By  on August 24, 2007

Glenn Murphy is getting off on the right foot.

While the new Gap Inc. chairman and chief executive officer, who started at the beginning of August, can't take any of the credit, on Thursday the company he's charged with turning around revealed its first quarterly earnings increase in two years — even as the group continues to struggle on the sales side.

And as Gap upped its forecast for the year, Murphy promised to "unleash and reward creativity" and said he's been telling employees "the size of the challenge we have before us is easily surpassed by the opportunities we have ahead of us."

Helped by cost reductions and better inventory management, Gap Inc. reported a 19 percent increase in second-quarter net profits to $152 million, or 19 cents a diluted share. That compares to $128 million, or 15 cents a diluted share, in the year-ago quarter.

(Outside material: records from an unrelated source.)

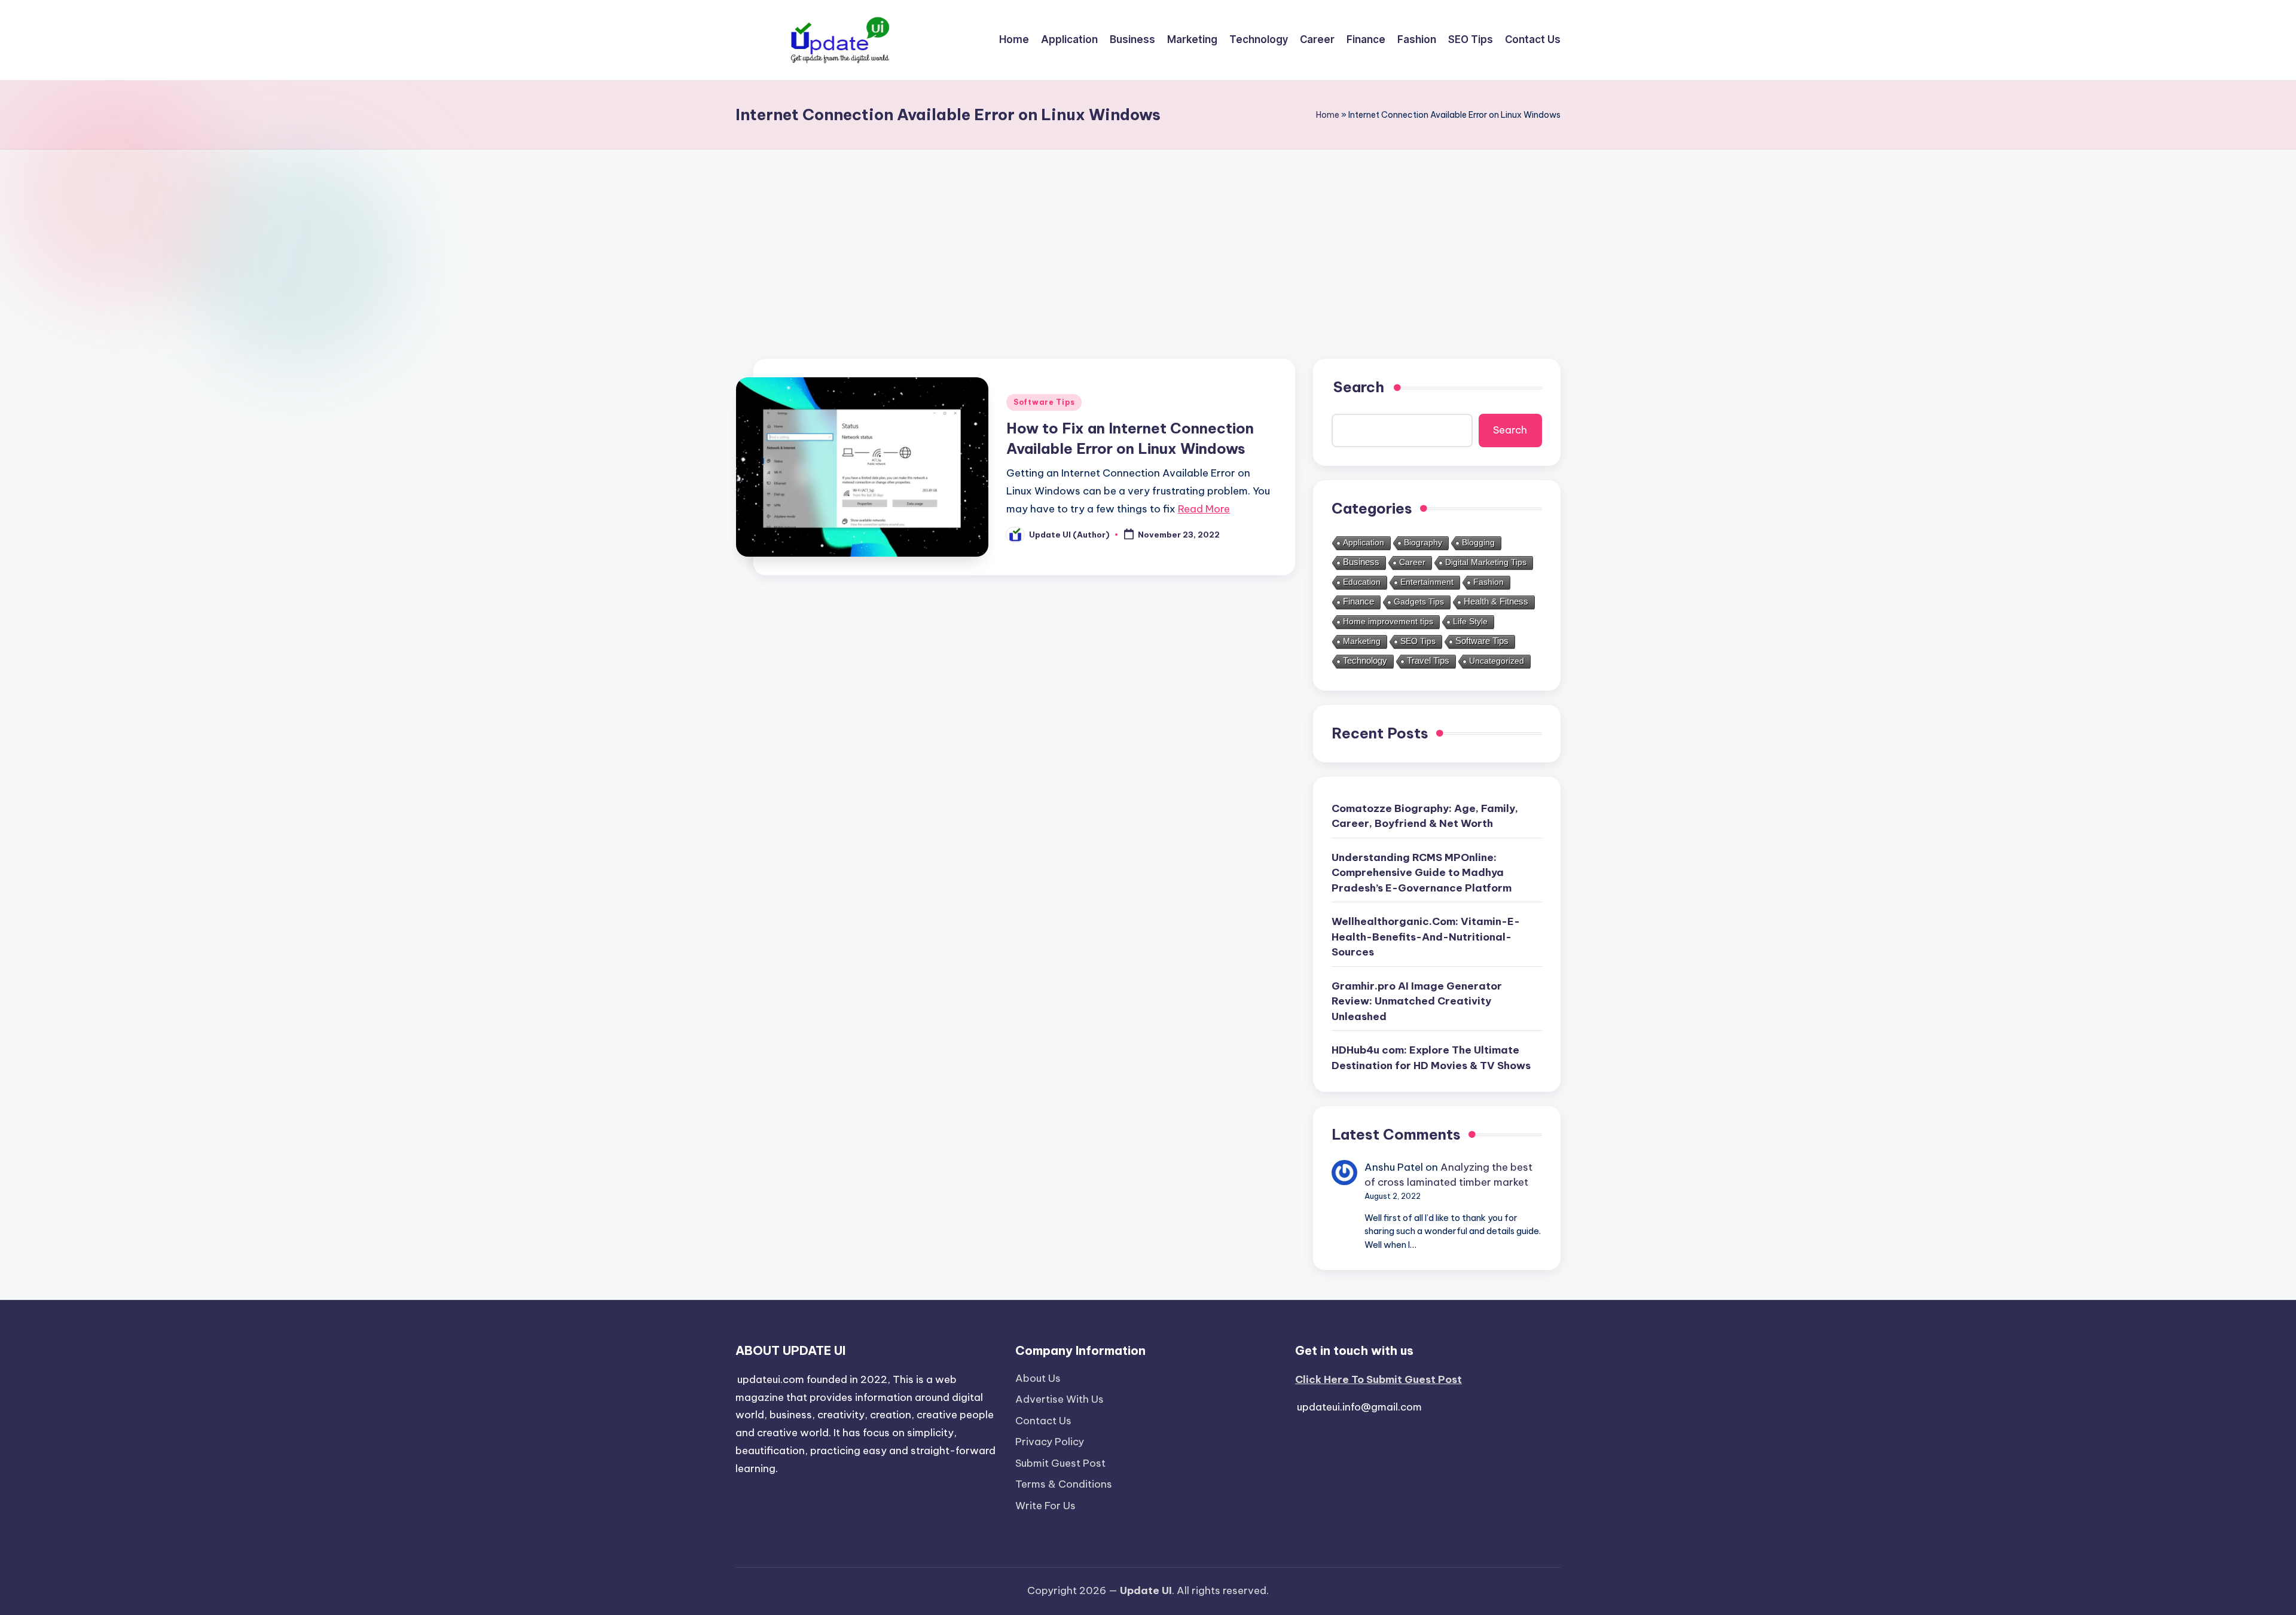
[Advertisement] (1148, 239)
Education (1362, 582)
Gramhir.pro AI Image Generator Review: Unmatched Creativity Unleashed (1417, 1001)
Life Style (1470, 622)
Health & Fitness (1496, 602)
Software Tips (1043, 402)
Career (1412, 562)
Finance (1358, 602)
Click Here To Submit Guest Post (1378, 1379)
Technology (1365, 661)
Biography (1423, 543)
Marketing (1362, 641)
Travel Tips (1428, 661)
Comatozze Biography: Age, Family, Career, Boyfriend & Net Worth (1425, 816)
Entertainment (1427, 582)
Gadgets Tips (1419, 602)
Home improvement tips (1388, 622)
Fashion (1488, 582)
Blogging (1478, 543)
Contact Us (1043, 1420)
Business (1361, 562)
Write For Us (1045, 1505)
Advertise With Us (1059, 1399)
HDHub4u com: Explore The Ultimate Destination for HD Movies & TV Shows (1431, 1057)
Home (1327, 114)
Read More (1204, 508)
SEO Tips (1418, 641)
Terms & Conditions (1063, 1484)
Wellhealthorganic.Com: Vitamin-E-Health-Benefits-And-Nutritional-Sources (1426, 936)
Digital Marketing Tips (1485, 562)
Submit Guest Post (1060, 1463)
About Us (1038, 1378)
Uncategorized (1496, 661)
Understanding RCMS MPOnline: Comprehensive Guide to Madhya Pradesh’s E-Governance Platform (1422, 872)
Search (1510, 429)
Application (1363, 543)
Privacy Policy (1049, 1441)
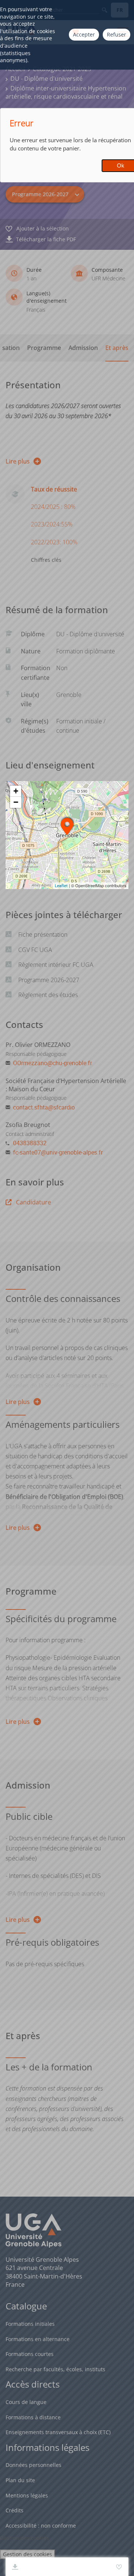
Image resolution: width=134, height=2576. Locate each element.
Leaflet (61, 885)
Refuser (116, 34)
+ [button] (15, 791)
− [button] (15, 802)
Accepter (84, 34)
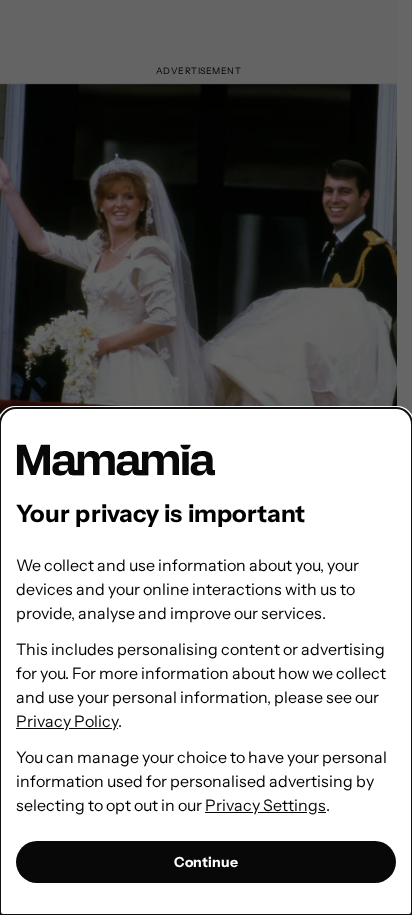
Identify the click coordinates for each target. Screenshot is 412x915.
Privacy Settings (265, 805)
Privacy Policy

The last time Gap reported an earnings increase was in the second quarter of fiscal 2005, when the net rose 39 percent. Gross margins in the second quarter ended Aug. 4 increased 34.3 percent, up 130 basis points.

But Murphy clearly has his work cut out for him as sales remained difficult at the group amid concerns about product acceptance. Gap said summer merchandise got a "mixed response in all divisions," though with inventories down 2 percent, the company said it feels comfortable with current fall levels.

Comparable-store sales were down 5 percent, while total sales fell 1 percent to $3.69 billion, compared with $3.71 billion for the year-go quarter. The difference between comps and total sales was mostly due to online sales, which increased 26 percent to $172 million, from $136 million.

By division, Gap division sales were down 6 percent; Banana Republic was up 4 percent, and Old Navy was down 9 percent.

The company, which has been cutting staff and other expenses, upped its forecast of earnings per share on a Generally Accepted Accounting Principles basis for the year to 83 cents to 88 cents from its previous guidance of 76 cents to 86 cents. On a non-GAAP basis, which would exclude expenses associated with the discontinued Forth & Towne division and other cuts, Gap forecasts 90 cents to 95 cents, compared to previous guidance of 80 cents to 90 cents.